Passos Coelho considera "intolerável" quantificar metas para os inspectores da ASAE

10.05.2008 - 20:38 Por Lusa
O candidato a líder do PSD Pedro Passos Coelho considerou hoje, em Vila Real, "intoleráveis" as alegadas metas quantificadas para os inspectores da Autoridade de Segurança Alimentar e Económica (ASAE).
Pedro Passos Coelho, que falava à margem de um almoço com simpatizantes e militantes do PSD de Vila Real, criticou a "orientação de desconfiança sobre as empresas e os cidadãos" que diz estar a ser promovida pelo actual Governo do PS.
O semanário Expresso divulgou hoje de um documento com alegados objectivos quantificados para os inspectores.
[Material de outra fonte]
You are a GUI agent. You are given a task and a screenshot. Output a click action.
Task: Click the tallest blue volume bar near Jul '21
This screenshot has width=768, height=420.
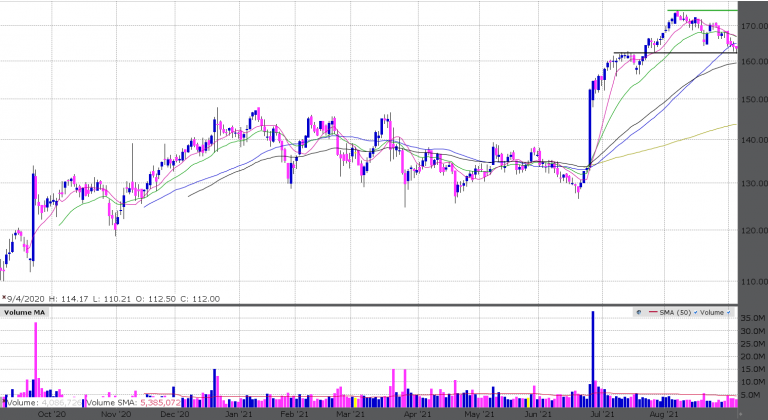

"Apesar do inspector-geral, António Nunes, ter tentado negar a fixação de objectivos, afinal a ASAE não existe para fomentar uma parceria com a sociedade mas para se remeter ao espectáculo de pré-anunciar o nível de incumprimento ou de ilegalidade que possa vir a aparecer", afirmou.
Uma situação que Pedro Passos Coelho classificou de "intolerável".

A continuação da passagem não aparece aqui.